Discovery of a novel swine enteric alphacoronavirus (SeACoV) in southern China

Abstract

Outbreaks of diarrhea in newborn piglets without detection of transmissible gastroenteritis virus (TGEV), porcine epidemic diarrhea virus (PEDV) and porcine deltacoronavirus (PDCoV), have been recorded in a pig farm in southern China since February 2017. Isolation and propagation of the pathogen in cell culture resulted in discovery of a novel swine enteric alphacoronavirus (tentatively named SeACoV) related to the bat coronavirus HKU2 identified in the same region a decade ago. Specific fluorescence signal was detected in Vero cells infected with SeACoV by using a positive sow serum collected in the same farm, but not by using TGEV-, PEDV- or PDCoV-specific antibody. Electron microscopy observation demonstrated that the virus particle with surface projections was 100-120nm in diameter. Complete genomic sequencing and analyses of SeACoV indicated that the extreme amino-terminal domain of the SeACoV spike (S) glycoprotein structurally similar to the domain 0 of the alphacoronavirus NL63, whereas the rest part of S structurally resembles domains B to D of the betacoronavirus. The SeACoV-S domain 0 associated with enteric tropism had an extremely high variability, harboring 75-amino-acid (aa) substitutions and a 2-aa insertion, compared to that of HKU2, which is likely responsible for the extended host range or cross-species transmission. The isolated virus was infectious in pigs when inoculated orally into 3-day-old newborn piglets, leading to clinical signs of diarrhea and fecal virus shedding. These results confirmed that it is a novel swine enteric coronavirus representing the fifth porcine coronavirus.

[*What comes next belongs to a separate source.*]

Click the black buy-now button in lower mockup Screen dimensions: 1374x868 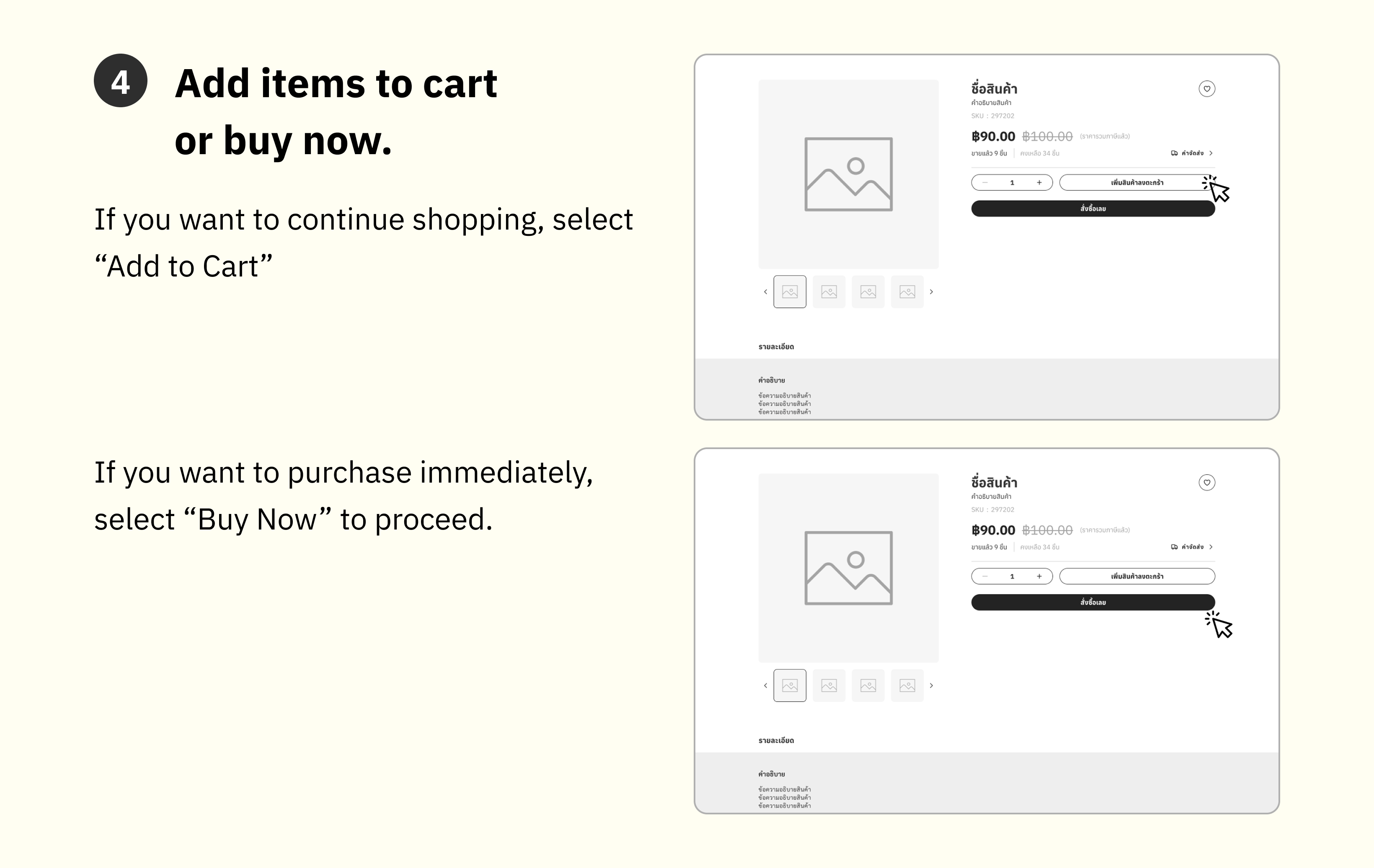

Keywords: Bat; Cross-species transmission; Spike glycoprotein; Swine enteric alphacoronavirus (SeACoV).

Fig. 1

Isolation and characterization of SeACoV. (A) A representative SeACoV-infected piglet showing clinical feature with watery feces. (B) Gross pathological lesions in the small intestine characterized by thin intestinal walls that contained moderate amounts of yellow watery feces. (C) Isolation of SeACoV-CH/GD-01/2017 in Vero cells showing CPE with syncytia formation at 48 h post-infection (hpi). (D and E) Immunofluorescence assay (IFA) result of SeACoV-infected Vero cells at 24 hpi (magnification = 200×). A positive sow serum sample (D) or a negative serum sample (E) (1:100 dilution each) collected from the disease outbreak farm was used as the first antibody followed by staining with a FITC-labeled rabbit anti-pig IgG. (F) Electron microscope image of the SeACoV/CH/GD-01 isolate (passage 5 on Vero cells) using phosphotungstic acid negative staining. Bar = 100 nm. All the results showed in panels C to F were obtained from plaque-purified virus. (For interpretation of the references to colour in this figure legend, the reader is referred to the web version of this article.)

Fig. 2

IFA results of Vero cells infected with SeACoV or PEDV, Vero cells stably expressing porcine aminopeptidase N (Vero-pAPN) infected with TGEV, and LLC-PK1 cells infected with PDCoV at 48 h post-infection. SeACoV-infected Vero cells were stained with the anti-PEDV-N, anti-TGEV-N or anti-PDCoV-N monoclonal antibody, respectively (left panels). Cells infected with PEDV, TGEV or PDCoV were stained with the respective virus-specific antibody as the controls (right panels). The FITC-conjugated goat anti-mice IgG was used as the secondary Ab in IFA. Magnification = 200×.

Fig. 3

Schematic diagram of the genomic structure of SeACoV and the proposed domain organization of the SeACoV spike protein S1 subunits according to the structure similarity analysis with NL63 and MHV that are both structure available. Numbers indicate amino acid positions in S glycoprotein of SeACoV, NL63 or MHV, respectively. See Supplemental Fig. S1 for the detailed sequence alignment. Nucleotide insertion/deletion at three locations (nsp3, S and M genes) in SeACoV compared to the consensus sequences of four bat-CoV HKU2 strains (GenBank accession nos. EF203064 to EF203067) are marked by “*”.

Fig. 4

Phylogenetic analysis of SeACoV (GenBank accession no. MF370205) and the other representative coronaviruses based upon nucleotide sequences of the full-length genome (A) or the spike gene (B). The trees were constructed by the neighbor-joining method. Bootstrap values are indicated for each node from 1000 resamplings. The names of the viruses and strains as well as GenBank accession numbers, are shown. The black solid circle indicates the new SeACoV reported in this study.

Fig. 5

Representative histological examinations of the duodenum, jejunum and ileum samples collected at 3 days post-infection from piglets inoculated with SeACoV or DMEM in the animal challenge experiment. Sections of jejunum and ileum in the SeACoV-infected group showed scattered areas of villi atrophy, whereas the section of duodenum showed mild microscopic lesions as compared to the DMEM control group.